Have you ever spent an entire day “studying” only to realize that you didn’t actually learn anything (although your room has never been cleaner, and that paperwork you meant to file three months ago is finally done, and your bookshelf is now somehow sorted both alphabetically AND by color…)? If so, you’re likely suffering from distraction overload, and you’re not alone. Next time you’re studying for a test, especially a computer-based standardized test like the DAT, use the following four tips to make your studying more efficient and the rest of your day more enjoyable.
One often-overlooked aspect of studying is the environment where the learning actually occurs. Although studying at home is many students’ first choice, several problems can arise in this environment, chief of which are distractions. At home, many people have easy access to family, roommates, books, television, movies, food, the Internet, chores yet to be completed—the list goes on. Studying can be a mentally draining process, so as time passes these distractions become ever more tempting as escape routes. The moment you lose focus due to one of these distractions you also lose the time it takes to return to the level of concentration you just had (not to mention any time clearly spent not studying!). That means avoiding those kinds of distractions is essential to efficient studying.
Although you may have considerable willpower, there’s no reason to make staying focused harder than it needs to be. Instead of studying at home, head to a library, quiet coffee shop, or similar location whenever possible. This will eliminate many of the usual distractions and also promote efficient studying; instead of studying off and on at home over the course of an entire day, you can stay at the library for three hours of effective studying and enjoy the rest of the day off from studying.
An additional advantage of studying at libraries is that their environments tend to be akin to those of official testing centers. Similar to a library, your testing center will be quiet but not completely silent. Not everyone at the test center will be taking the same test, and not everyone will start at exactly the same time. While you are in the middle of a multiple choice section, other test takers may be entering the testing room to start their tests, taking breaks, typing essays, or quietly talking with their proctors. Practicing in this type of environment (as opposed to in complete silence or while listening to music at home) means you will be less distracted in the actual testing center on Test Day.
If you must study at home, consider ways to prevent distractions. Give copies of your study schedule to family and friends and ask them not to interrupt your study blocks. Complete all the essential tasks you can before studying so they do not become distractions. If the Internet is a distraction for you, consider temporarily disabling your social media accounts or downloading an extension for your Internet browser that blocks certain websites while you are studying. For example, you might install StayFocusd or Nanny for Google Chrome or LeechBlock for Mozilla Firefox. Rather than fighting distractions with willpower alone, remove as many distractions as possible in advance to avoid the problem entirely.

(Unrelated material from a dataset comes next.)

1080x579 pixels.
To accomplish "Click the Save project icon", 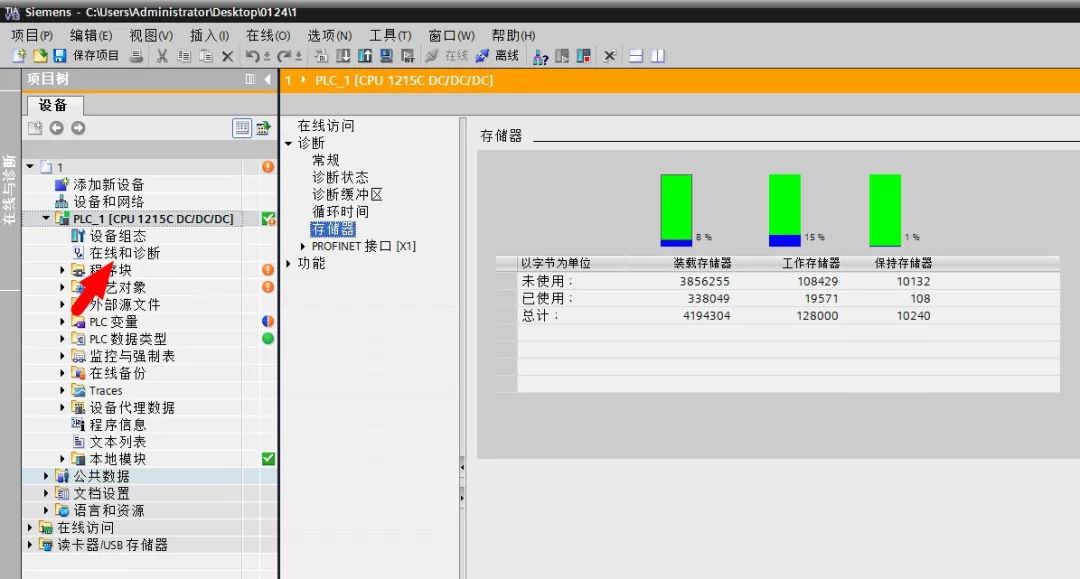I will (59, 56).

Finally, no matter where you study, make your practice as much like Test Day as possible. Just as required at the testing centers, don’t have snacks or chew gum during your study blocks. Turn off your music, television, and phone. Practice on the computer to simulate the computer-based test environment. When completing practice questions, do your work on scratch paper or noteboard sheets rather than writing directly on any printed materials since you won’t have that option on Test Day. Study at the same time of day as your official test, especially on the same day of the week, to get in the habit of thinking about the test at those times. Because memory is tied to all of your senses, the more test-like you can make your studying environment, the easier it will be on Test Day to recall the information you’re putting in so much work to learn.